------ Records shown
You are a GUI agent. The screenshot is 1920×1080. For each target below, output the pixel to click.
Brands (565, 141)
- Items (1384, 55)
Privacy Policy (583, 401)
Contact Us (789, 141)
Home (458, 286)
------------
— What you need to do —
All of the data above must be retyped exactly.

— Exercise solution —
You are a GUI agent. The screenshot is 1920×1080. For each target below, output the pixel to click.
Brands (565, 141)
- Items (1384, 55)
Privacy Policy (583, 401)
Contact Us (789, 141)
Home (458, 286)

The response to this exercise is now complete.